Mechanism of Atmospheric Diabatic Heating Effect on the Intensity of Zonal Shear Line Over the Tibetan Plateau in Boreal Summer

Abstract

AbstractThe zonal shear line (ZSL) over the Tibetan Plateau (TP) is one of the most crucial synoptic systems inducing precipitation over the TP in boreal summer. However, few studies have comprehensively explored the thermal mechanism of the intensity evolution of the ZSL. In this study, the mechanism of the atmospheric diabatic heating (hereafter referred to as diabatic heating) effect on the intensity of the ZSL was explored by the methods of composite and diagnostic analysis. Based on the fifth generation European Centre for Medium‐Range Weather Forecasts atmospheric reanalysis of the global climate hourly data sets from June to August during 1980–2019, 11 cases of the ZSL were selected by using the objective identification method. Results suggest that a close relationship exists between the ZSL’s intensity and the 10‐h‐earlier vertically integrated diabatic heating <Q1>, with a high correlation coefficient of 0.81. The intensity of <Q1> peaks at around 13 LST (Local Solar Time) within a day. The diabatic heating rate Q reaches the maximum values at 350 hPa.
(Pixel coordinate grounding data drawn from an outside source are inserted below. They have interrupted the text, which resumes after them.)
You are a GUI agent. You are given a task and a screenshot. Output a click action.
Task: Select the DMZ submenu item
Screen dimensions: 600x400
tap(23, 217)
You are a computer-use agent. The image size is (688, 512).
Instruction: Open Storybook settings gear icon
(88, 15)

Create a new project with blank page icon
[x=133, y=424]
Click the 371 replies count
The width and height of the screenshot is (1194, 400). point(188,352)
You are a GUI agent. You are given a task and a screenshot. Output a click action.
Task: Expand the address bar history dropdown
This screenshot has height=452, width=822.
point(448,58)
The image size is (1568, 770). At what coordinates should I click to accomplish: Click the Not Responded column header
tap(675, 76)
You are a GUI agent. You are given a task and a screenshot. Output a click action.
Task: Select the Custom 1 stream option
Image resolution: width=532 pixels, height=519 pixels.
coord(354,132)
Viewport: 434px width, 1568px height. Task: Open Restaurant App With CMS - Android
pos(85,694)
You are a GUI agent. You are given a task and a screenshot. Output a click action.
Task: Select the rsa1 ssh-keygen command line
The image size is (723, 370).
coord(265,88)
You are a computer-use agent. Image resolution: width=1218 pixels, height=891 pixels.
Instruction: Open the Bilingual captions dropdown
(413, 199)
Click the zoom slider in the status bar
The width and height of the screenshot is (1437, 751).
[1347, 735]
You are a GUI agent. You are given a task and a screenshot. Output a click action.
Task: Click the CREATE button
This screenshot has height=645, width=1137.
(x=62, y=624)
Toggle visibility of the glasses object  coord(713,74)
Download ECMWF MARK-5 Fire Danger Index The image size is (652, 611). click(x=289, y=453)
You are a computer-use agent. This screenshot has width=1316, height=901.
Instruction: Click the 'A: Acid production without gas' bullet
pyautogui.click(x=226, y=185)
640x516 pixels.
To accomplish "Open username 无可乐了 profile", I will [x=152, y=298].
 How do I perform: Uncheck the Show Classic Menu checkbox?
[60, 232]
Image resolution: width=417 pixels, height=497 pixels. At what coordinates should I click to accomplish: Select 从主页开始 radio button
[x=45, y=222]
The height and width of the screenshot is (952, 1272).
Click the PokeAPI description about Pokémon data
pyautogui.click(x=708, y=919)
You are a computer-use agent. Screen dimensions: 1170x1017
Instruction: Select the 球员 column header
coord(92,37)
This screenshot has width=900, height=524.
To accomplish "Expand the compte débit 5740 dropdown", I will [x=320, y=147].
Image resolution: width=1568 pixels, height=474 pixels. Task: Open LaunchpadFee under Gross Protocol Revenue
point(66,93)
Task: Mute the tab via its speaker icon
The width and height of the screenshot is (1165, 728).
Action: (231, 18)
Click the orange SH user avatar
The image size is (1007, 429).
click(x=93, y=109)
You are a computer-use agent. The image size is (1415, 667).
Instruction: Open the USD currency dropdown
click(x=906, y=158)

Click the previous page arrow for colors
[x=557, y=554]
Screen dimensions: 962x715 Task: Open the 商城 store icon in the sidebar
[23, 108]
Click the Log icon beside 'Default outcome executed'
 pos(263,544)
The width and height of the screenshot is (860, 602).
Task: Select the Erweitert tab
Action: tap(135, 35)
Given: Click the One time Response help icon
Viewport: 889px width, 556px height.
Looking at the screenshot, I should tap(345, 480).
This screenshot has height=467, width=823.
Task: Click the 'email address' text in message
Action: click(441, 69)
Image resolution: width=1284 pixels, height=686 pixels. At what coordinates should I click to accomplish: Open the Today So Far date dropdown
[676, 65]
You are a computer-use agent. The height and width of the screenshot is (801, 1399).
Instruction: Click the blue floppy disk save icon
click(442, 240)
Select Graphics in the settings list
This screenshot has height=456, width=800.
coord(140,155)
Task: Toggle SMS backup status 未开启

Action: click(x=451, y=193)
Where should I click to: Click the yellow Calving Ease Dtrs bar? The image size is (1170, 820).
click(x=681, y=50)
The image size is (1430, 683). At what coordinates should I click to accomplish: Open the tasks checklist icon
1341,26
The vertical transport of temperature is the main contributor to the intensity of Q during the intensity evolution of the ZSL. The vertically non‐uniform diabatic heating effect is the primary mechanism for the intensity evolution of the ZSL. When the vertically non‐uniform diabatic heating near the ZSL enhances (weakens), it will be favorable (unfavorable) to enhance the ZSL’s intensity.